Data extracts:
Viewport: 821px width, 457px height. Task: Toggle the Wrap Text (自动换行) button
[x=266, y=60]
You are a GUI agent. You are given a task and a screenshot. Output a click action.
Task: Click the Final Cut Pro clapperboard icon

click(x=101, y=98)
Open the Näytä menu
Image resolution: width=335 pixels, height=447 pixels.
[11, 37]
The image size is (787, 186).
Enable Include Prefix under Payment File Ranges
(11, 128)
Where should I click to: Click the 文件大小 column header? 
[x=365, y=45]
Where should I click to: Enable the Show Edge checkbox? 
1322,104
---
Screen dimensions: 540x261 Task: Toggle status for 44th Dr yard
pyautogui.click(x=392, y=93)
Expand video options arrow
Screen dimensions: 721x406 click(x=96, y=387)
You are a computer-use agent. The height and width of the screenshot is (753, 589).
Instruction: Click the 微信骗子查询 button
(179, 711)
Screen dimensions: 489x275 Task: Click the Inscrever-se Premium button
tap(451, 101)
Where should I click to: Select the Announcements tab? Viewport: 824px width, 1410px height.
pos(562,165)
--
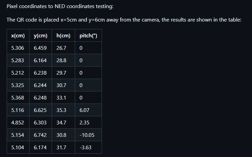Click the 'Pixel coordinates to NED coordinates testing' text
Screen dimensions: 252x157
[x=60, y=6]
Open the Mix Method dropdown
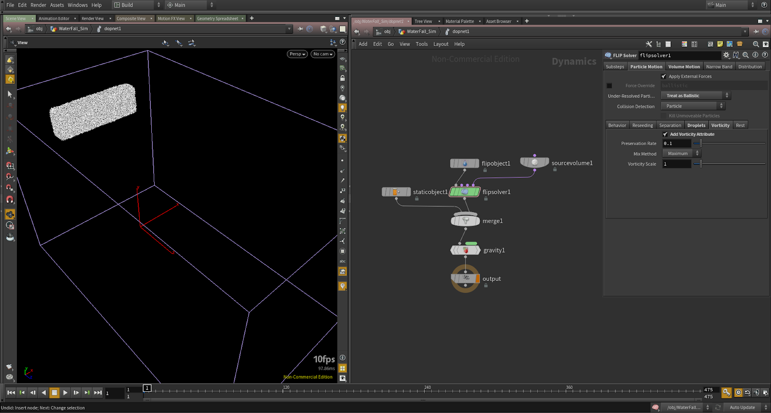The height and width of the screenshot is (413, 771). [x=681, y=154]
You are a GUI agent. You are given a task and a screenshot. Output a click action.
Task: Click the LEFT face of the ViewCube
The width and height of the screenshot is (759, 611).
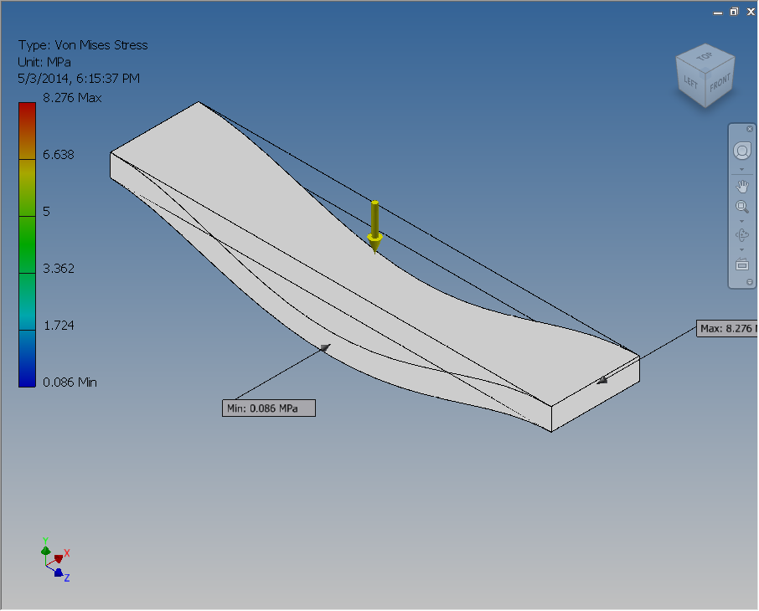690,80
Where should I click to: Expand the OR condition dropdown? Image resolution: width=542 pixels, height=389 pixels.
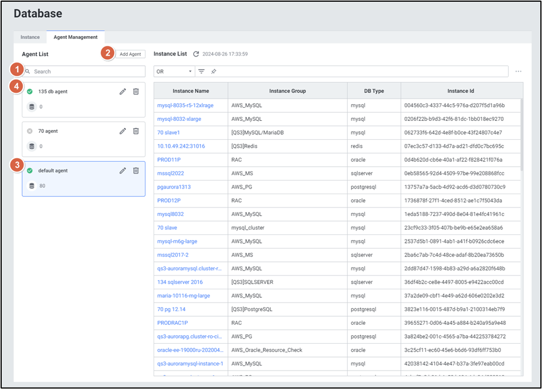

Task description:
From the data above, retype only the lines starting with the line with "Open the Mix Method dropdown" and going on through the line with "Task: Click the LEFT face of the ViewCube", exactly, leaving out the pictures.

Completed task:
Open the Mix Method dropdown
The height and width of the screenshot is (413, 771). [x=681, y=154]
You are a GUI agent. You are given a task and a screenshot. Output a click action.
Task: Click the LEFT face of the ViewCube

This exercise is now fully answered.